# Carb problems



## tcmccoyjr (May 9, 2014)

My uncle gave me a Gravely 8102 with a K241 kohler 10 hp motor. I installed a new muffler & air cleaner, adjusted carb settings and mowed 1.3 acres no problem. Went to move the other day & it kept dying. I added new gas and re adjusted carb. Now it will only run with the choke on all the way. It will idle and sometimes I can increase the throttle but it dies, I have tried to let it warm up but it will still only run with choke on. I adjusted carb jet settings according to the kohler manual and it seems to be a good starting point. I also replaced the fuel filter and it has a new spark plug. Any thoughts? Any help would be appreciated.
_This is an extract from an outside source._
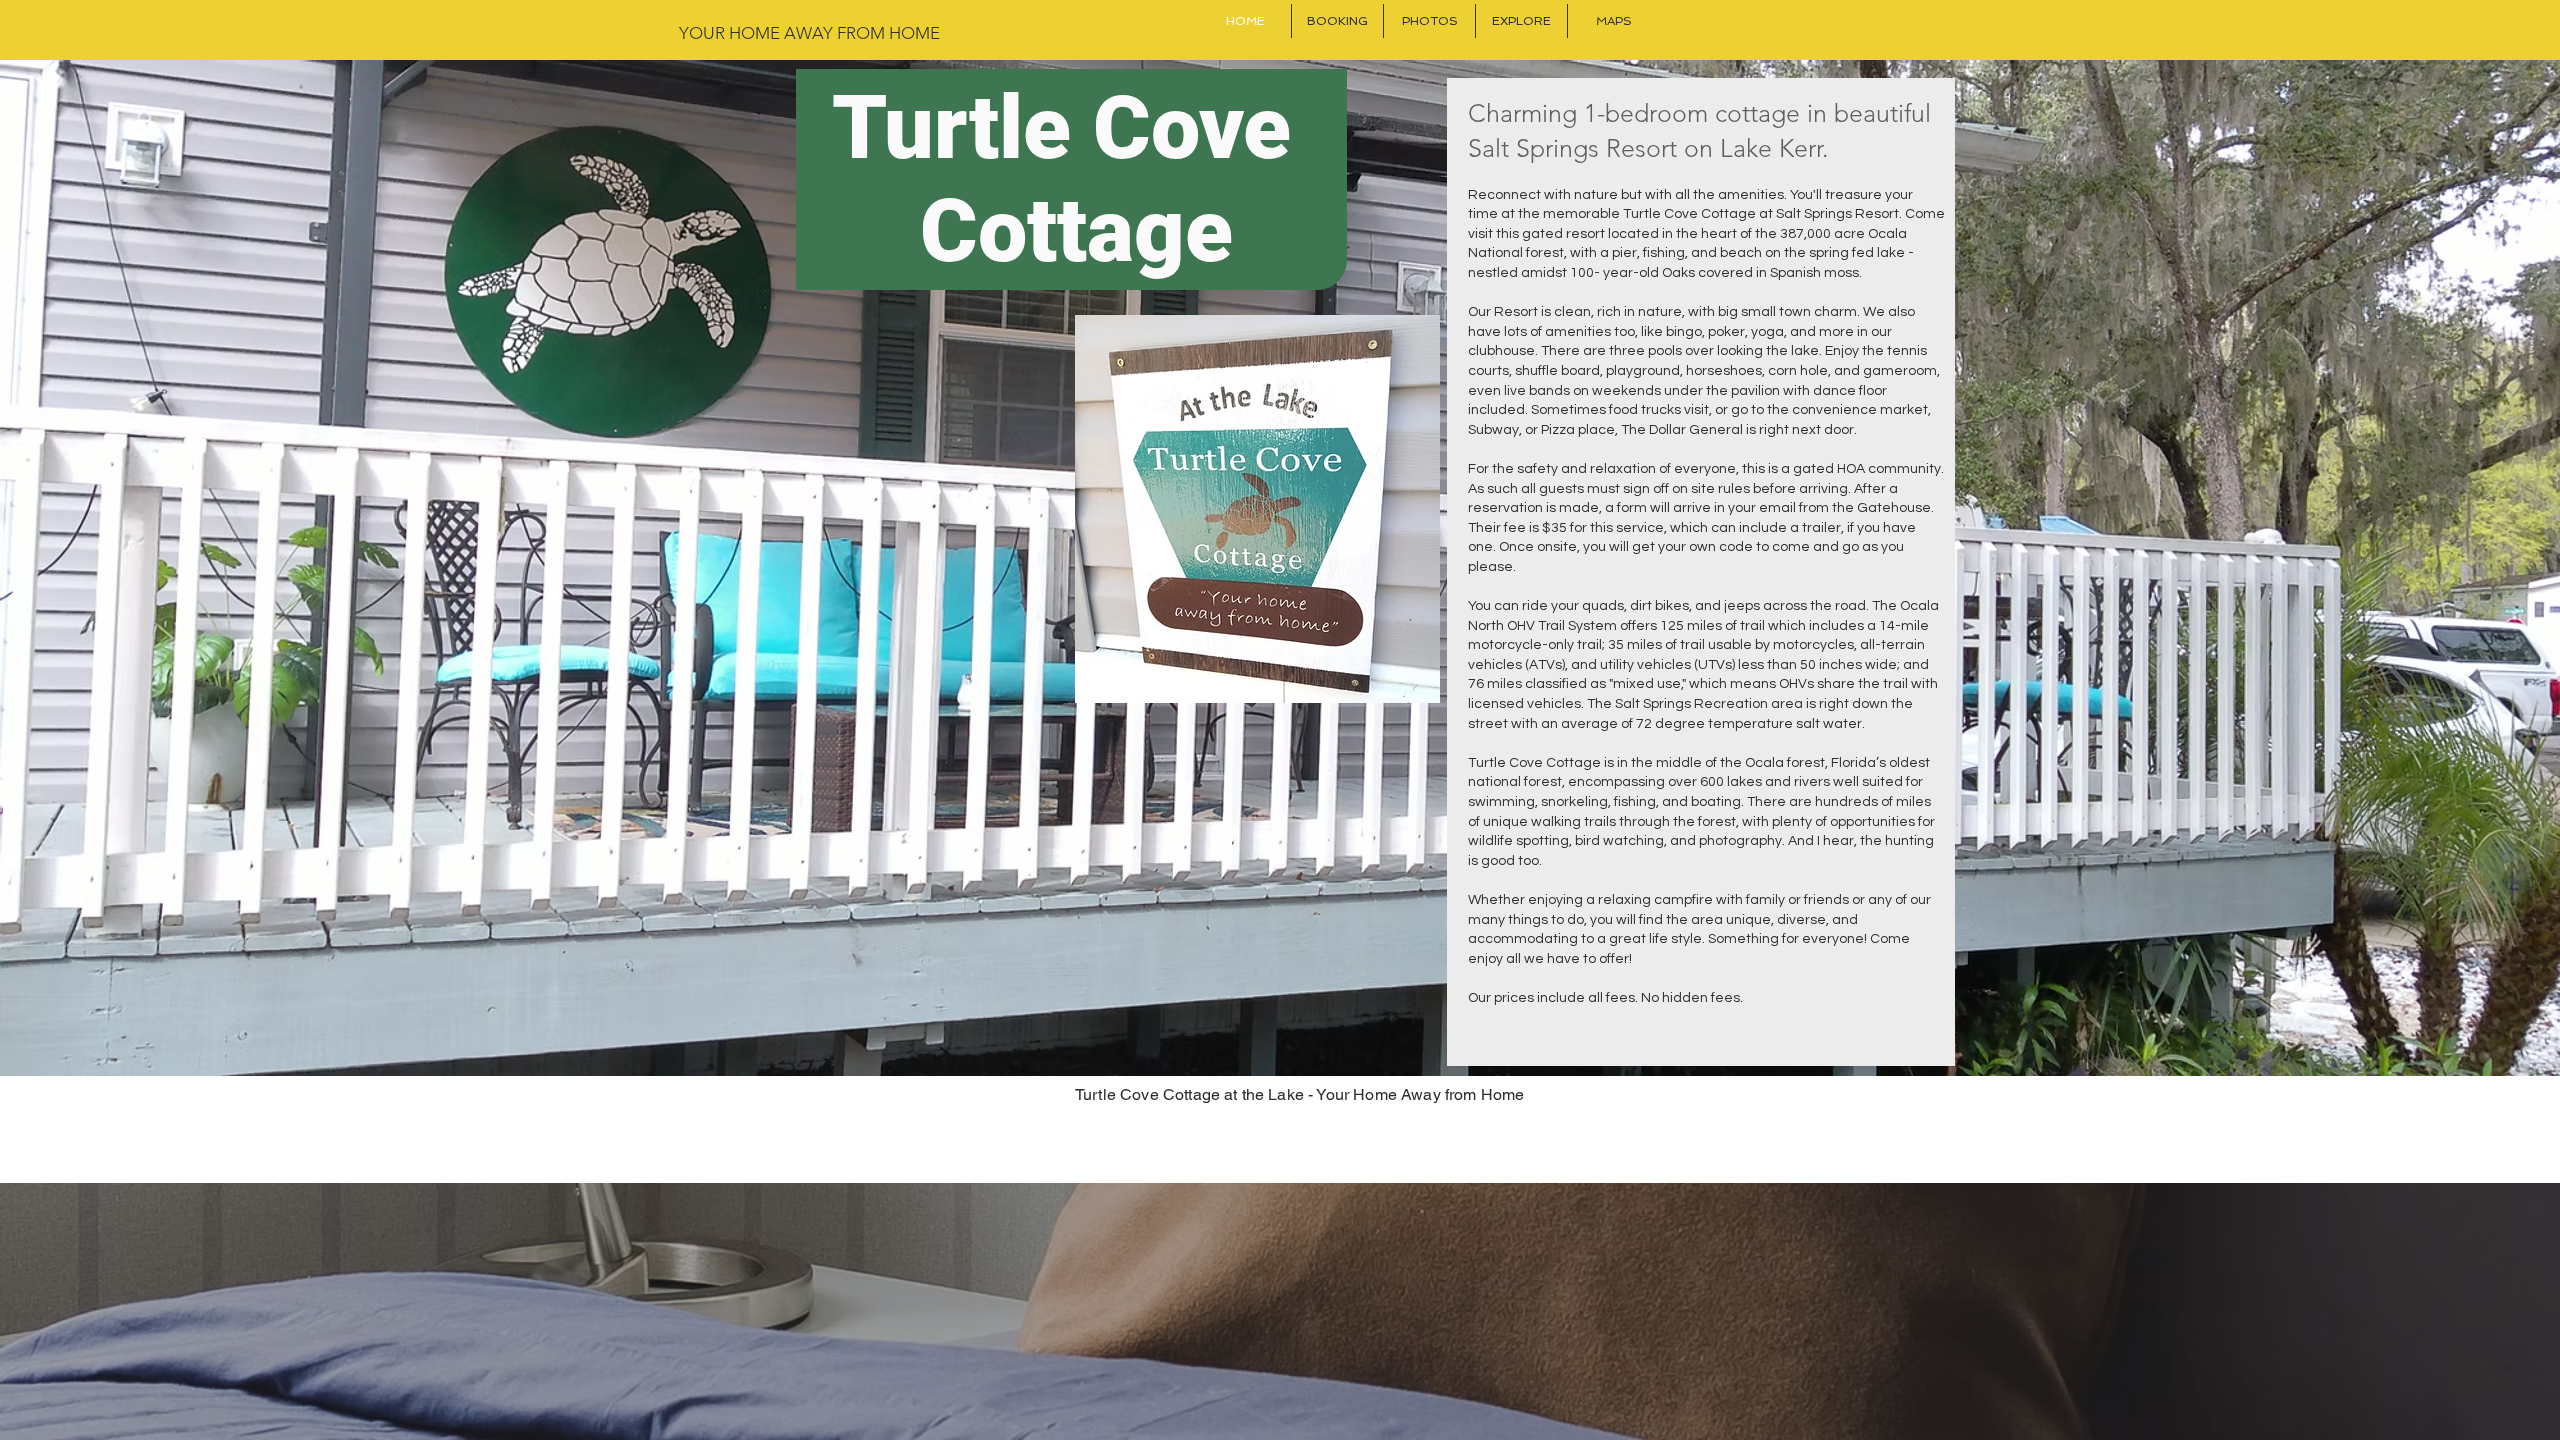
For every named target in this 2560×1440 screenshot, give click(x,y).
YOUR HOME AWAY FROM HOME (809, 33)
TC


----------



## jhngardner367 (Apr 5, 2011)

Welcome to the forum !
It sounds as if you have some dirt in the carb passages,or jets. Normally it will be a dirty idle jet. Clean the jets,and passages with carb cleaner,and replace /install a fuel filter.


----------



## ftorleans1 (Jul 12, 2009)

jhngardneris spot on. You have gum or varnish build-up in the carb. It's usually best to remove the carb and soak it in carb cleaner. However, You may be able to spray the passages, let is soak and repeat a few times. The tell-tale is having to keep the choke on. You basically have to starve the engine of fresh air in order to richen the air/fuel mixture enough to keep it running with no load. It will never keep running with a load under this condition. Easy fix though!!!
Tid bit of advise. If you leave the tractor sit for extended periods, run stabil in your fuel!!! I run stabil in all of my outdoor power equipment and it will prevent a lot of problems. I have a 1975 812 and she runs like a champ.


----------



## tcmccoyjr (May 9, 2014)

Thanks, for the info. I do use stabil but I just received this and I figure it has been setting. What gets me is it ran fine for several hours and then next time I tried using it started running funny. I have a carb rebuild kit on order & I will drain & clean the gas tank before running again. Thanks again!


----------